- **To do**
Can you copy the entries from the very start through the line that contains "Looking at the screenshot, I should coord(218,347).", changing "chevron" to "arrow" and leaving everything else the same?

- **Provided data**
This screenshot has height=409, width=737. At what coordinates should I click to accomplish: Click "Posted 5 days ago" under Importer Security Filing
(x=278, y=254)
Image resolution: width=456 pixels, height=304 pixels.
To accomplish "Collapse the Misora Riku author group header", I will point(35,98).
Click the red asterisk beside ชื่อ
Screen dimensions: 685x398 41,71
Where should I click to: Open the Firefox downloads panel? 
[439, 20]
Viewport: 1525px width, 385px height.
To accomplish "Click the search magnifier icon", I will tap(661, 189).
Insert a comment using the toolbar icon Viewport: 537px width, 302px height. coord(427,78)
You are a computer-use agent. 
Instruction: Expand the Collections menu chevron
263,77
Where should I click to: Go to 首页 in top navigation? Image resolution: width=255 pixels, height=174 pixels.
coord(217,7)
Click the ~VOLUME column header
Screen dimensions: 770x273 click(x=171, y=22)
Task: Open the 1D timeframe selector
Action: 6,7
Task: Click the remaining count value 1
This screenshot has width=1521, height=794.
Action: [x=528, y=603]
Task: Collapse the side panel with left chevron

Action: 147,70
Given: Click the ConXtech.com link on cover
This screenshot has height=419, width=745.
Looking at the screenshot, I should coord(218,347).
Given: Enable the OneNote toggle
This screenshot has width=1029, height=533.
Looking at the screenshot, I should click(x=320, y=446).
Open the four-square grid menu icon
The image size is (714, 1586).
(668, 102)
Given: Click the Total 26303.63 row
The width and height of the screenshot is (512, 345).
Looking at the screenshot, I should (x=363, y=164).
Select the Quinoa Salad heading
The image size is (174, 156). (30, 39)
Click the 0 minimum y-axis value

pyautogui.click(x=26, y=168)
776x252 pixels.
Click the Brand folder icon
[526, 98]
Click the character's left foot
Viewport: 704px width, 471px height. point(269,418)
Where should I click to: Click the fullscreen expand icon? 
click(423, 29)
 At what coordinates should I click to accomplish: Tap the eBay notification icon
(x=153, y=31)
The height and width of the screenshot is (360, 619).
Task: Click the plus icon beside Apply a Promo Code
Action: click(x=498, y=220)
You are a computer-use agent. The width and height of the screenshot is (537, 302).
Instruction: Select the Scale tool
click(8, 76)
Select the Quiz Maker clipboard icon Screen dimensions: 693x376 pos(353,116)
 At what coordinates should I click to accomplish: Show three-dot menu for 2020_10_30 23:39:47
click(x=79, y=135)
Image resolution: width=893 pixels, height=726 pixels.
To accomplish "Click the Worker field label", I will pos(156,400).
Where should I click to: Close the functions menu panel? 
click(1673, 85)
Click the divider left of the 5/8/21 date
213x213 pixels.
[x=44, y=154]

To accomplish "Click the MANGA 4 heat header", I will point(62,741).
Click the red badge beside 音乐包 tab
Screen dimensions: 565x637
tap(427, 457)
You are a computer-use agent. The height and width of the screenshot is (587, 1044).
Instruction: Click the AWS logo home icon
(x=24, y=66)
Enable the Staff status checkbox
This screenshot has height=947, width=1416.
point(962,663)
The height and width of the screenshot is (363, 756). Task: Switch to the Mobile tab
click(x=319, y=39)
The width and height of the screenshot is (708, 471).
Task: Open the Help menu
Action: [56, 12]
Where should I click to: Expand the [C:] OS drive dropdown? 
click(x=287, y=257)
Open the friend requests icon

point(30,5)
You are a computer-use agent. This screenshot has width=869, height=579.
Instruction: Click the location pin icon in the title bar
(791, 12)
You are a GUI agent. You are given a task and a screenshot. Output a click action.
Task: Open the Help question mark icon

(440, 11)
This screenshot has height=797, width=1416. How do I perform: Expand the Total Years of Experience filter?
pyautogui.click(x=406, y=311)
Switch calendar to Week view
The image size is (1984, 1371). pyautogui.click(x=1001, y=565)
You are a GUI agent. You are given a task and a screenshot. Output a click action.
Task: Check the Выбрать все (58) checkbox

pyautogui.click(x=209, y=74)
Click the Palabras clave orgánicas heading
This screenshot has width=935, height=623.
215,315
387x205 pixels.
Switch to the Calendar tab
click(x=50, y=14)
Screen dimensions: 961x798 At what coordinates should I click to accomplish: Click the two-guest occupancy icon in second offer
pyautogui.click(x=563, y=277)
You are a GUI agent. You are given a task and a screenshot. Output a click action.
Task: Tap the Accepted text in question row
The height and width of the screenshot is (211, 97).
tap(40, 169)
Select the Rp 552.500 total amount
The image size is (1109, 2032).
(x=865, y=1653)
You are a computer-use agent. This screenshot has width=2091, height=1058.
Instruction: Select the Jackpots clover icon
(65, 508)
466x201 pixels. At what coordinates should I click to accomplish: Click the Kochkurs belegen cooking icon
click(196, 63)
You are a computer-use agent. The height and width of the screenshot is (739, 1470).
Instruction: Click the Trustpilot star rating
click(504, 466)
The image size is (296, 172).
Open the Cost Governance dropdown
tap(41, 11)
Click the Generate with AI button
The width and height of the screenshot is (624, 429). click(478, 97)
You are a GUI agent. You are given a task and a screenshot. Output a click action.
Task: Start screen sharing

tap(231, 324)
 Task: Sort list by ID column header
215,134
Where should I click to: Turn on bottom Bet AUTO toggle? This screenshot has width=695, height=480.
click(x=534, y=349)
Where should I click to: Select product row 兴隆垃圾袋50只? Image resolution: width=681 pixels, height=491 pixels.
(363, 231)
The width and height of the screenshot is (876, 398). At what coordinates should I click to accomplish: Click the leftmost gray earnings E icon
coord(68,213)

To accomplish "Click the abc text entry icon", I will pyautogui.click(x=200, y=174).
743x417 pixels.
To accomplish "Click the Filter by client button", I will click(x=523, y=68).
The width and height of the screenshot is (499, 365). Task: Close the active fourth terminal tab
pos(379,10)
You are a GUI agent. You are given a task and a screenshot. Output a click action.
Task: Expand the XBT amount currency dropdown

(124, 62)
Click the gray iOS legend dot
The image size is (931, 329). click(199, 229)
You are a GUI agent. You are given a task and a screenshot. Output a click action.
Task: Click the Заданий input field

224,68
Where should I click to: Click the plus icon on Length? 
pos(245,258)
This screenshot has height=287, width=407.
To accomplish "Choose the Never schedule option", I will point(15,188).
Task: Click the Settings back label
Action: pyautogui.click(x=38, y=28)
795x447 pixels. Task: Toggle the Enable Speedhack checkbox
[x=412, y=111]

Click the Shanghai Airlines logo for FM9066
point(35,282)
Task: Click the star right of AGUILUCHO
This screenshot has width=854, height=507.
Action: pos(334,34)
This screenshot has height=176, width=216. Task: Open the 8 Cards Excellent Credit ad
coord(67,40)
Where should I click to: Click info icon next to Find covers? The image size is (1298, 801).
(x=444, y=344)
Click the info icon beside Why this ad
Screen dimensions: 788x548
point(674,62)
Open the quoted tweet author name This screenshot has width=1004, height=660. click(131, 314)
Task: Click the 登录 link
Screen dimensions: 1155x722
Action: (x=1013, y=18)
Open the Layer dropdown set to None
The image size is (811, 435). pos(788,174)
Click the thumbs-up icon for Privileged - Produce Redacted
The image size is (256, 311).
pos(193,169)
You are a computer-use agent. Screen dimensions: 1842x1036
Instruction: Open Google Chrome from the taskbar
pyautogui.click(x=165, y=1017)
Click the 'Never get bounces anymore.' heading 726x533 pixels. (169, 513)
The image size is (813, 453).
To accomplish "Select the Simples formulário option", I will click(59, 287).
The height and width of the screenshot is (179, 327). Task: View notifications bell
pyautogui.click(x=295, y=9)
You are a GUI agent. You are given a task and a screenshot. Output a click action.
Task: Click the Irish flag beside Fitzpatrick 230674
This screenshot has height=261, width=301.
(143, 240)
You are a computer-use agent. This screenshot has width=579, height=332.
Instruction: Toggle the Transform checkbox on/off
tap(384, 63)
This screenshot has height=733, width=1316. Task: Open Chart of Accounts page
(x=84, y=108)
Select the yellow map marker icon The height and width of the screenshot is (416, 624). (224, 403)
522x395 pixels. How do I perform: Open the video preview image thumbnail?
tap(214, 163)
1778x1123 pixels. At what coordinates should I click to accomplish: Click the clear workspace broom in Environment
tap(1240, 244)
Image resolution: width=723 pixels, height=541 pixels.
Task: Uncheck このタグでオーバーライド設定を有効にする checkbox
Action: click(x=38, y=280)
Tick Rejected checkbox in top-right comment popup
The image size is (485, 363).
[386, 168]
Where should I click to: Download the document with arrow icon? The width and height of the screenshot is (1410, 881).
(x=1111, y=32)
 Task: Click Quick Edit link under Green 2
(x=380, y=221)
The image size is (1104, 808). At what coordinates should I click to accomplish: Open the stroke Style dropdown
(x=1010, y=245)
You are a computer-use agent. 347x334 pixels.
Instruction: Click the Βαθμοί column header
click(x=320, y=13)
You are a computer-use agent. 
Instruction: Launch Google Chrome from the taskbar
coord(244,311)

- **Result of this exercise**
This screenshot has height=409, width=737. At what coordinates should I click to accomplish: Click "Posted 5 days ago" under Importer Security Filing
(x=278, y=254)
Image resolution: width=456 pixels, height=304 pixels.
To accomplish "Collapse the Misora Riku author group header", I will point(35,98).
Click the red asterisk beside ชื่อ
Screen dimensions: 685x398 41,71
Where should I click to: Open the Firefox downloads panel? 
[439, 20]
Viewport: 1525px width, 385px height.
To accomplish "Click the search magnifier icon", I will tap(661, 189).
Insert a comment using the toolbar icon Viewport: 537px width, 302px height. coord(427,78)
You are a computer-use agent. 
Instruction: Expand the Collections menu arrow
263,77
Where should I click to: Go to 首页 in top navigation? Image resolution: width=255 pixels, height=174 pixels.
coord(217,7)
Click the ~VOLUME column header
Screen dimensions: 770x273 click(x=171, y=22)
Task: Open the 1D timeframe selector
Action: 6,7
Task: Click the remaining count value 1
This screenshot has width=1521, height=794.
Action: [x=528, y=603]
Task: Collapse the side panel with left arrow

Action: 147,70
Given: Click the ConXtech.com link on cover
This screenshot has height=419, width=745.
Looking at the screenshot, I should coord(218,347).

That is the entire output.